Abstract: The objective of this study is to develop guidelines that outline the optimal timing of decompression in patients with traumatic spinal cord injury (SCI) and central cord syndrome. A systematic review of the literature was conducted to address the following key questions: (1) What is the efficacy of early decompression (=24 hours) compared with late decompression (>24 hours) based on clinically important change in neurological status? (2) Does timing of decompression influence functional or administrative outcomes? (3) What is the safety profile of early decompression compared with late decompression? (4) What is the evidence that early decompression has differential efficacy or safety in subpopulations? (5) What is the comparative cost-effectiveness of early vs late decompression? A multidisciplinary guideline development group used this information, in combination with their clinical expertise, to develop recommendations for the optimal timing of SCI. The benefits and harms, financial impact, acceptability, feasibility, and patient preferences of each recommendation were carefully considered. The main conclusions from the systematic review included: (1) patients decompressed early were more likely to exhibit clinical improvement in neurological status at 6 months (cervical only) and at discharge from inpatient rehabilitation (all levels); (2) patients treated early for central cord syndrome achieved significantly greater improvements in neurological and functional status than those decompressed late; (3) there were no significant differences in length of acute care/rehabilitation stay or in rates of complications between treatment groups.
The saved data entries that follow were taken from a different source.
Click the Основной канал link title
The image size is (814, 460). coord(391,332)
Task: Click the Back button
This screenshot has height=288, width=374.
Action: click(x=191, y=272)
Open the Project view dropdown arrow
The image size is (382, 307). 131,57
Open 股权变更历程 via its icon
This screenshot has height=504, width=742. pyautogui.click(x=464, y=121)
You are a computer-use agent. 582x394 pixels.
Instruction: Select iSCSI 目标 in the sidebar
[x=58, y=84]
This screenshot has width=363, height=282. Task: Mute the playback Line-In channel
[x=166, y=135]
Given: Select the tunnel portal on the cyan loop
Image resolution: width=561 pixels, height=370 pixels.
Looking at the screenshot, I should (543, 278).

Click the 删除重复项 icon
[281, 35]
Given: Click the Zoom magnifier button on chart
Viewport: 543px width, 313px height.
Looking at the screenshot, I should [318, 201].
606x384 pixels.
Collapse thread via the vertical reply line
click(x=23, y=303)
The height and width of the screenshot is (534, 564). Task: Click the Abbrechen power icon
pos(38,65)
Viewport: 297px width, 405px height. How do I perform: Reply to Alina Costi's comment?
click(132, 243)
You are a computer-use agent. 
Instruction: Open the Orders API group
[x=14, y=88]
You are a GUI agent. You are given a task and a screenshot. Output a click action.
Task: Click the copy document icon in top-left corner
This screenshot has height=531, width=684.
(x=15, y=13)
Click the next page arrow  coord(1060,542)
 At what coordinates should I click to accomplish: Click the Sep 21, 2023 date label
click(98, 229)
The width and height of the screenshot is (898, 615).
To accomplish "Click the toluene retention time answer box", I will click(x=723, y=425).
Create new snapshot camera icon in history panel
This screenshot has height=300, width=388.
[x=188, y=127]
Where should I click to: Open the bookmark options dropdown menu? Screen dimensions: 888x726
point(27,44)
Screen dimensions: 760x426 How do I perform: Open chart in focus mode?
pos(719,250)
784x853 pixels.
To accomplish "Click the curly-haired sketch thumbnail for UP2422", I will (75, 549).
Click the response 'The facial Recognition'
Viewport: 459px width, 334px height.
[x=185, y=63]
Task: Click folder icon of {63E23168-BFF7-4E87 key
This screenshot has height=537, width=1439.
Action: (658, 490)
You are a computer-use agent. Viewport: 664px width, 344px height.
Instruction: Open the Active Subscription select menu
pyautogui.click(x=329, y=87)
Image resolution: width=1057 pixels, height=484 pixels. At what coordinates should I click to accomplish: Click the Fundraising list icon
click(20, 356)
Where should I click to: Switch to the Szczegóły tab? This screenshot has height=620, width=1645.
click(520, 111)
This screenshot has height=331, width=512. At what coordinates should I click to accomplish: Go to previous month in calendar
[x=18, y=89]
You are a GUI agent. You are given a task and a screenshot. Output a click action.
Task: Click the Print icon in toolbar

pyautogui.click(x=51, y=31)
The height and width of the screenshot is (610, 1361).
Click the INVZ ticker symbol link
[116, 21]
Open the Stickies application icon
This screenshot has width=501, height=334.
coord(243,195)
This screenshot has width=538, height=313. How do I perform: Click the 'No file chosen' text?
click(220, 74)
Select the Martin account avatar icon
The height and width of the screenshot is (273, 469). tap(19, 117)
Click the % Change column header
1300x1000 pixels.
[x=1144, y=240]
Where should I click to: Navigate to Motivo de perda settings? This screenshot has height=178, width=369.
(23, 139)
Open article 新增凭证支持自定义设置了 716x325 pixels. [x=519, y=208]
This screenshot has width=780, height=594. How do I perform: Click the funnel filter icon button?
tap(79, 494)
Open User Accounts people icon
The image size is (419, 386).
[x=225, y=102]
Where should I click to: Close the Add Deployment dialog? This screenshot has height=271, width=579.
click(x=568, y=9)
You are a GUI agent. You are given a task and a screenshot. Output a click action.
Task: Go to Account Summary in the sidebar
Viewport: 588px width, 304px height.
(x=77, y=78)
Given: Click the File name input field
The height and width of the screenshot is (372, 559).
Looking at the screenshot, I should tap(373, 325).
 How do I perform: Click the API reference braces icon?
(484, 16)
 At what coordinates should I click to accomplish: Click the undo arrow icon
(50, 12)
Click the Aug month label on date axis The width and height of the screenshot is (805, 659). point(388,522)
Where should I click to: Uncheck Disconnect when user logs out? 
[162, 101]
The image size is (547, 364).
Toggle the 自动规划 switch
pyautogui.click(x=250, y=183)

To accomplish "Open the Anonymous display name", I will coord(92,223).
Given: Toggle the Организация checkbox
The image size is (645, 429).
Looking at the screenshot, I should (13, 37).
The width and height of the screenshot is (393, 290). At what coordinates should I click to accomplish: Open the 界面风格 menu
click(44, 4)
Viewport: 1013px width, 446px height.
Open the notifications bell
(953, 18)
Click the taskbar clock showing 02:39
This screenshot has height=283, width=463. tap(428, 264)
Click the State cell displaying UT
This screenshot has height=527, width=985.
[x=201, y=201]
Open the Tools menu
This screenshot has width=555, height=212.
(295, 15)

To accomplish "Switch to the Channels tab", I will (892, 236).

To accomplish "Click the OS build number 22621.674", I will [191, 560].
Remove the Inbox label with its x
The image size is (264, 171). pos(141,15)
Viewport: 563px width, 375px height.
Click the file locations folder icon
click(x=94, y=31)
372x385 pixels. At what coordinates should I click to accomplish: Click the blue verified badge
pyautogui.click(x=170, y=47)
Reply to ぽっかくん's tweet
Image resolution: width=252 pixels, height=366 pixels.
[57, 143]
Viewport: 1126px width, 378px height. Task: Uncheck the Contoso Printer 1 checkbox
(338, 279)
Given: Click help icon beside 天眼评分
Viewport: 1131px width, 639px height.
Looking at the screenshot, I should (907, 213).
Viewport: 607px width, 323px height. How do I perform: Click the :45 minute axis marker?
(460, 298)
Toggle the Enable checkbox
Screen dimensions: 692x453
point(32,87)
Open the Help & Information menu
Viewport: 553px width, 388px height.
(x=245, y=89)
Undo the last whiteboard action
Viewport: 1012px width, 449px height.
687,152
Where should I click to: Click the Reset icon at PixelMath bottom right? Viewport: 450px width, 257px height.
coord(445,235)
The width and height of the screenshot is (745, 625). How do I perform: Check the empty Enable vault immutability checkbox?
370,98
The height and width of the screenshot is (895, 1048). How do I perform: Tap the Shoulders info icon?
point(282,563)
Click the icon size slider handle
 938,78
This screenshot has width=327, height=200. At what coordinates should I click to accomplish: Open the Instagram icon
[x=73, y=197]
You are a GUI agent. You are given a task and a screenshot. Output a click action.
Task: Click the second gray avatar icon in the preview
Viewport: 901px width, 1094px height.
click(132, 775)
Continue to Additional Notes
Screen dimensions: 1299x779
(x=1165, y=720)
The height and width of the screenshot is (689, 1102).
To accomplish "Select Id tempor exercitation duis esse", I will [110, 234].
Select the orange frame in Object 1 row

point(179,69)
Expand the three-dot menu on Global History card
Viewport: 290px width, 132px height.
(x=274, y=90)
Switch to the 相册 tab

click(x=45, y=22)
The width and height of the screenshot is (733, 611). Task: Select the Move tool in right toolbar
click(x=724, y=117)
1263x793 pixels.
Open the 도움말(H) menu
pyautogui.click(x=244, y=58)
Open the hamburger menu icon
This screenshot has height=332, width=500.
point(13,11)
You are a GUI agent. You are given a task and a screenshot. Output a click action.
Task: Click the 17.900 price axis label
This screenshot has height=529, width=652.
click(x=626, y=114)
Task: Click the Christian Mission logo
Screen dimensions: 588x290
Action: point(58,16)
Our recommendations included: "We suggest that early surgery be considered as a treatment option in adult patients with traumatic central cord syndrome" and "We suggest that early surgery be offered as an option for adult acute SCI patients regardless of level." These guidelines should be implemented into clinical practice to improve outcomes and reduce morbidity in patients with SCI by encouraging clinicians to make evidence-informed decisions.